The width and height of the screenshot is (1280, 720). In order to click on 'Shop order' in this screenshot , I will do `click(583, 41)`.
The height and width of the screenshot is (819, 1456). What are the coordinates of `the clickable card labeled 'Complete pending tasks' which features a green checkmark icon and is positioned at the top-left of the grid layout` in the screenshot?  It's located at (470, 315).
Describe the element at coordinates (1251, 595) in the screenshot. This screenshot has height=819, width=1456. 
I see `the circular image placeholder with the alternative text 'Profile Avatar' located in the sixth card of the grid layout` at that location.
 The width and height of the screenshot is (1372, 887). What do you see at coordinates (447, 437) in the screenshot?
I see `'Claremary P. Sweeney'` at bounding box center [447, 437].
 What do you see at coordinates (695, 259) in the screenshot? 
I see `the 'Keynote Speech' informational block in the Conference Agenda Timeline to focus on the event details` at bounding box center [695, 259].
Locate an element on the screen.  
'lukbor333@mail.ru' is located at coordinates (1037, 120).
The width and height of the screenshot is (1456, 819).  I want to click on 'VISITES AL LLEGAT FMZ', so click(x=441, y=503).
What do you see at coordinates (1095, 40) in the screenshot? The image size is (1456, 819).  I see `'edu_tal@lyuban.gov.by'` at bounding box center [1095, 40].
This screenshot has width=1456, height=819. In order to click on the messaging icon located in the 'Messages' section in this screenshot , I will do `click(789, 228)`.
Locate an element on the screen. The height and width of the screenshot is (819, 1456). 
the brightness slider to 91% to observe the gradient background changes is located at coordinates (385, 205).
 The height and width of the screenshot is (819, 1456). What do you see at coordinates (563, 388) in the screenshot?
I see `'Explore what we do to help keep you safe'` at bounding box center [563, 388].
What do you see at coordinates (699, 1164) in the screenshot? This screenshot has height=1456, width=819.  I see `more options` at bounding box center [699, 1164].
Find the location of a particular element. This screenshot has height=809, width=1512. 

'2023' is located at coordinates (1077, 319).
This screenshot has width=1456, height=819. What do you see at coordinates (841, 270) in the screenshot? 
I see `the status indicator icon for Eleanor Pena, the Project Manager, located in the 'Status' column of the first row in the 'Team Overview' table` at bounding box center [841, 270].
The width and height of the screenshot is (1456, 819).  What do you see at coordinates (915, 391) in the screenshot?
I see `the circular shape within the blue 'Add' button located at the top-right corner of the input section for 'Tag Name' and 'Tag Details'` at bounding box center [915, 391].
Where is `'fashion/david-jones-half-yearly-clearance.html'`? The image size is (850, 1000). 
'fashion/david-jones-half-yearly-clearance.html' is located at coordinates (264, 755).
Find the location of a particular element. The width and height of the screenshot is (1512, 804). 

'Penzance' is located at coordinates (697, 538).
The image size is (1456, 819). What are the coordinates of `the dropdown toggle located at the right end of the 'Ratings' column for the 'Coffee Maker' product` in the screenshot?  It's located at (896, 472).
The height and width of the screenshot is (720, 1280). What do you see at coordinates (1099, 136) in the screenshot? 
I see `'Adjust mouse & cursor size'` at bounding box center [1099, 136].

┄┄┄┄┄┄

→ **Goal**
Write out all of the material above again, line for line and word for word, changing nothing.

→ **Correct answer**
The width and height of the screenshot is (1280, 720). In order to click on 'Shop order' in this screenshot , I will do `click(583, 41)`.
The height and width of the screenshot is (819, 1456). What are the coordinates of `the clickable card labeled 'Complete pending tasks' which features a green checkmark icon and is positioned at the top-left of the grid layout` in the screenshot?  It's located at (470, 315).
Describe the element at coordinates (1251, 595) in the screenshot. This screenshot has height=819, width=1456. 
I see `the circular image placeholder with the alternative text 'Profile Avatar' located in the sixth card of the grid layout` at that location.
 The width and height of the screenshot is (1372, 887). What do you see at coordinates (447, 437) in the screenshot?
I see `'Claremary P. Sweeney'` at bounding box center [447, 437].
 What do you see at coordinates (695, 259) in the screenshot? 
I see `the 'Keynote Speech' informational block in the Conference Agenda Timeline to focus on the event details` at bounding box center [695, 259].
Locate an element on the screen.  
'lukbor333@mail.ru' is located at coordinates (1037, 120).
The width and height of the screenshot is (1456, 819).  I want to click on 'VISITES AL LLEGAT FMZ', so click(x=441, y=503).
What do you see at coordinates (1095, 40) in the screenshot? The image size is (1456, 819).  I see `'edu_tal@lyuban.gov.by'` at bounding box center [1095, 40].
This screenshot has width=1456, height=819. In order to click on the messaging icon located in the 'Messages' section in this screenshot , I will do `click(789, 228)`.
Locate an element on the screen. The height and width of the screenshot is (819, 1456). 
the brightness slider to 91% to observe the gradient background changes is located at coordinates (385, 205).
 The height and width of the screenshot is (819, 1456). What do you see at coordinates (563, 388) in the screenshot?
I see `'Explore what we do to help keep you safe'` at bounding box center [563, 388].
What do you see at coordinates (699, 1164) in the screenshot? This screenshot has height=1456, width=819.  I see `more options` at bounding box center [699, 1164].
Find the location of a particular element. This screenshot has height=809, width=1512. 

'2023' is located at coordinates (1077, 319).
This screenshot has width=1456, height=819. What do you see at coordinates (841, 270) in the screenshot? 
I see `the status indicator icon for Eleanor Pena, the Project Manager, located in the 'Status' column of the first row in the 'Team Overview' table` at bounding box center [841, 270].
The width and height of the screenshot is (1456, 819).  What do you see at coordinates (915, 391) in the screenshot?
I see `the circular shape within the blue 'Add' button located at the top-right corner of the input section for 'Tag Name' and 'Tag Details'` at bounding box center [915, 391].
Where is `'fashion/david-jones-half-yearly-clearance.html'`? The image size is (850, 1000). 
'fashion/david-jones-half-yearly-clearance.html' is located at coordinates (264, 755).
Find the location of a particular element. The width and height of the screenshot is (1512, 804). 

'Penzance' is located at coordinates (697, 538).
The image size is (1456, 819). What are the coordinates of `the dropdown toggle located at the right end of the 'Ratings' column for the 'Coffee Maker' product` in the screenshot?  It's located at (896, 472).
The height and width of the screenshot is (720, 1280). What do you see at coordinates (1099, 136) in the screenshot? 
I see `'Adjust mouse & cursor size'` at bounding box center [1099, 136].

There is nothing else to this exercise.